* [Task to carry out] Filter the listing below, copying every line in which the word "computer" appears.

* [Material to process]

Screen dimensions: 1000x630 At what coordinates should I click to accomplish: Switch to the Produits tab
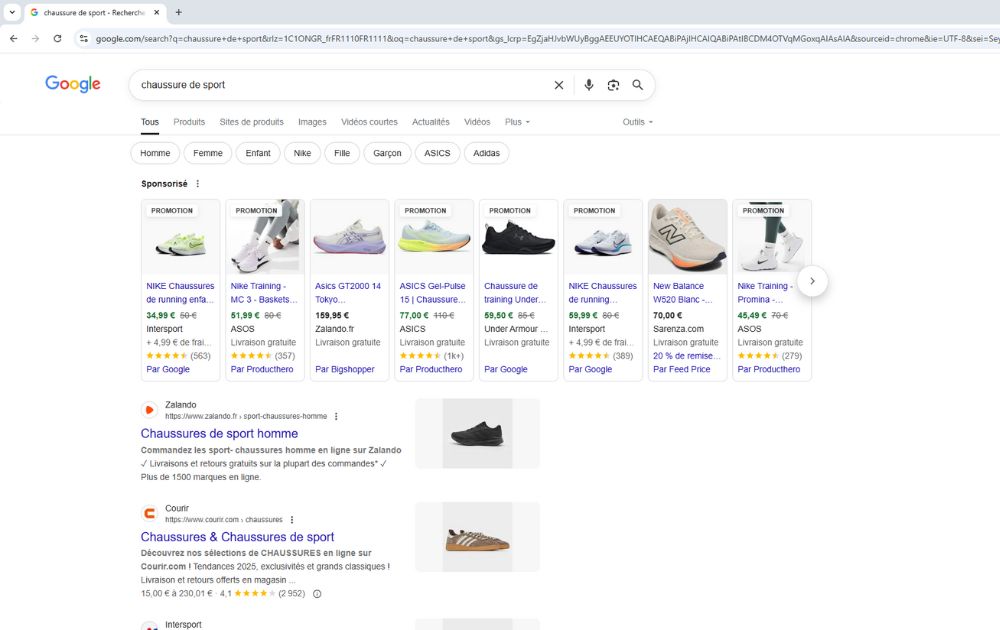[x=189, y=122]
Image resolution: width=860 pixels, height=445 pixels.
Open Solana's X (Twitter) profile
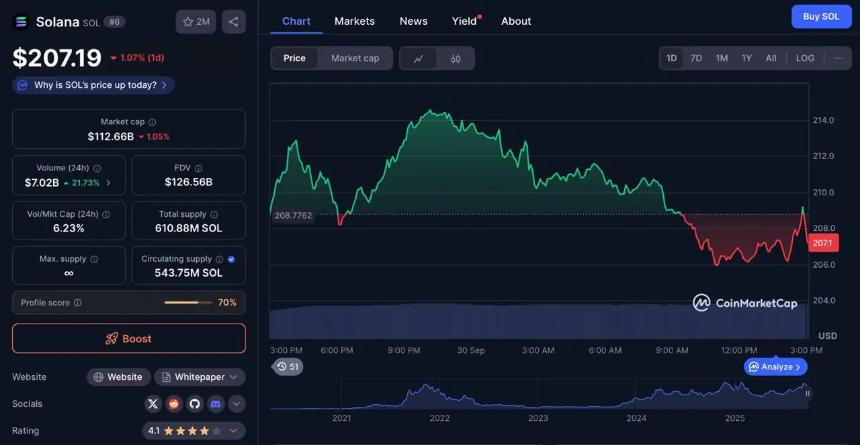[x=153, y=404]
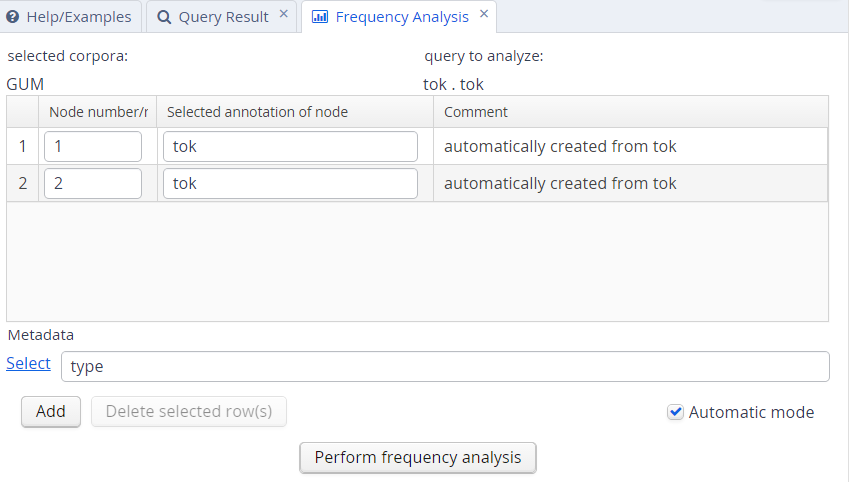Open the metadata Select link
849x482 pixels.
(28, 364)
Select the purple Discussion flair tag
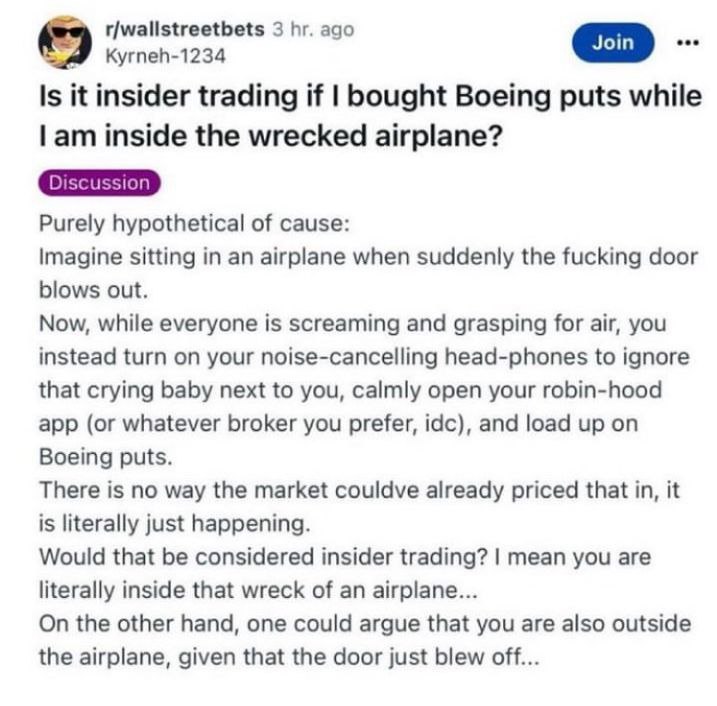717x706 pixels. pyautogui.click(x=99, y=183)
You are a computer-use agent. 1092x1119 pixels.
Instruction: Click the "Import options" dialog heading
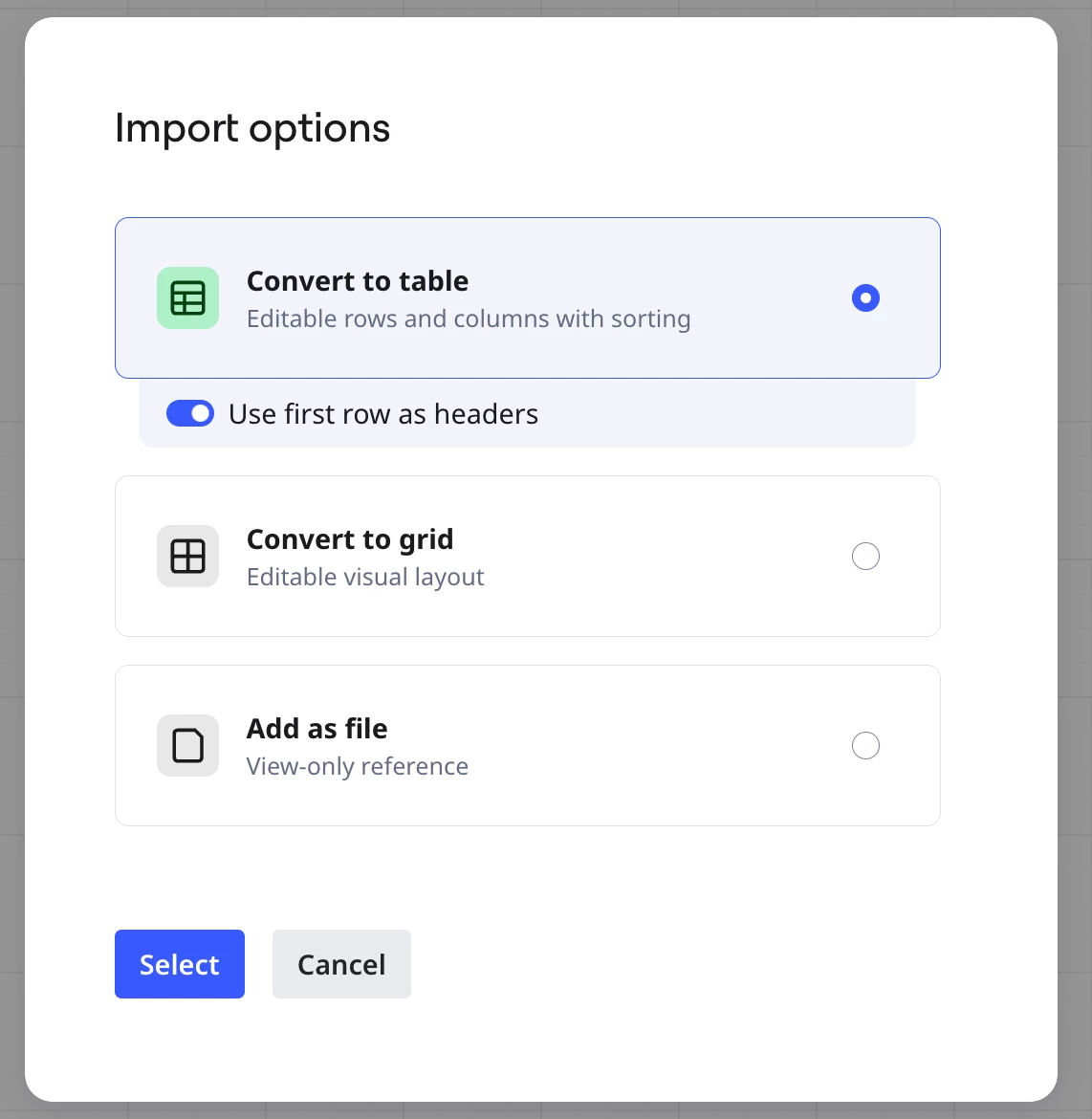(x=252, y=128)
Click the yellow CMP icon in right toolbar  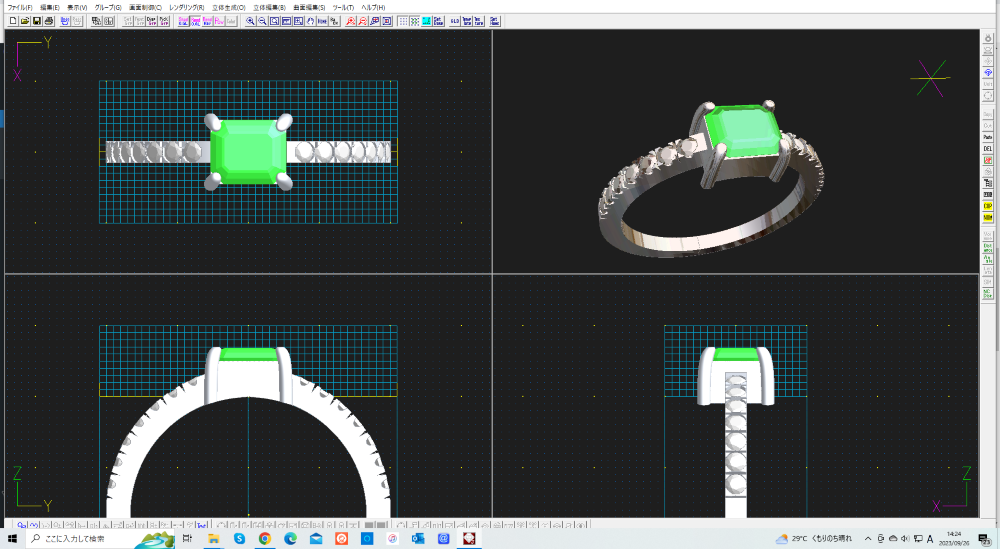988,206
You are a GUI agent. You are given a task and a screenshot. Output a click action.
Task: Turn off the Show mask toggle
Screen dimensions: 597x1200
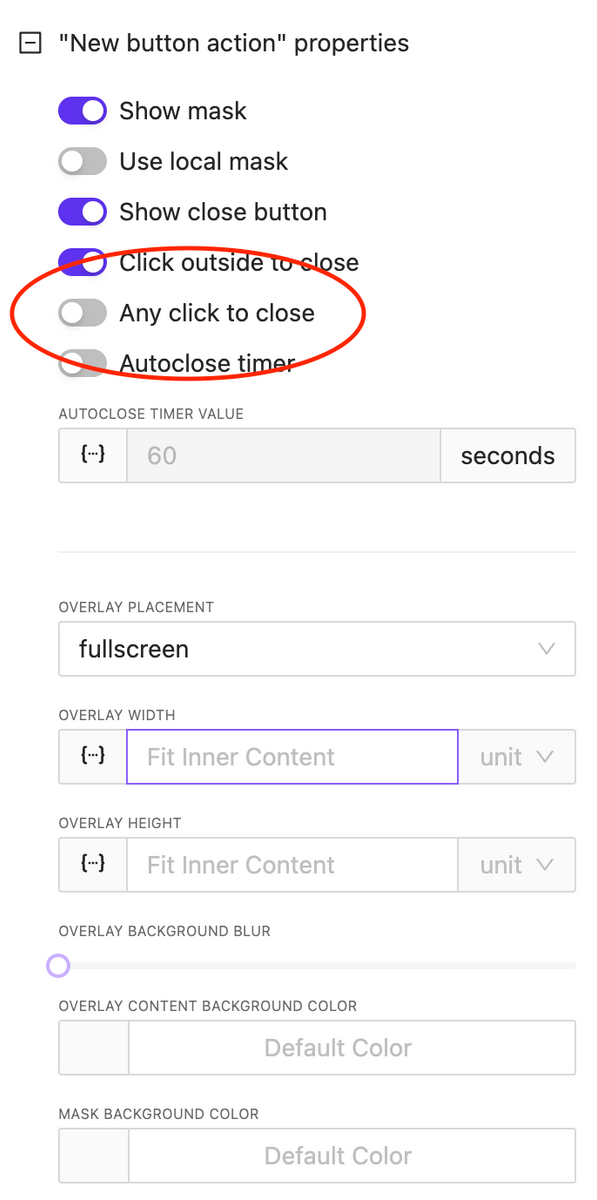[82, 111]
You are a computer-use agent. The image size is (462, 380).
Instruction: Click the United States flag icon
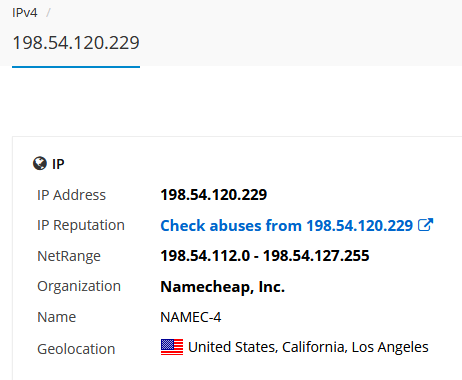click(172, 347)
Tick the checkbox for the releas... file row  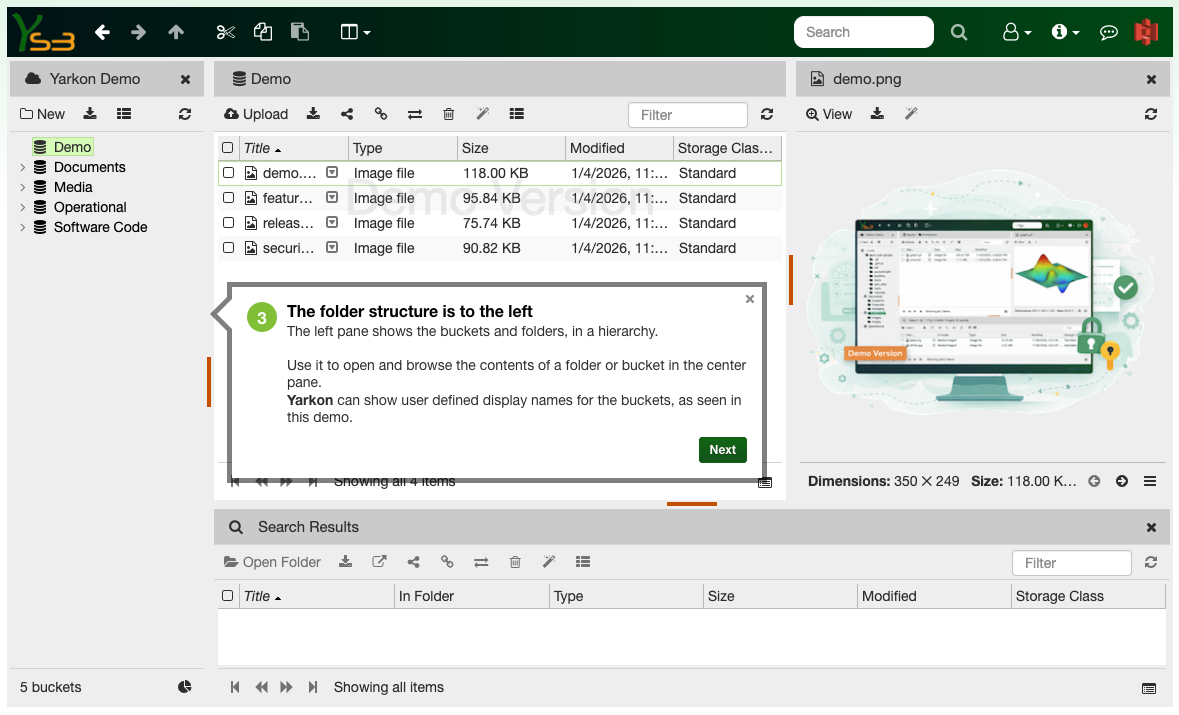coord(229,223)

* [Answer to the exercise]
You are a computer-use agent. 1092x1119 pixels.
You are a computer-use agent. The image size is (462, 380).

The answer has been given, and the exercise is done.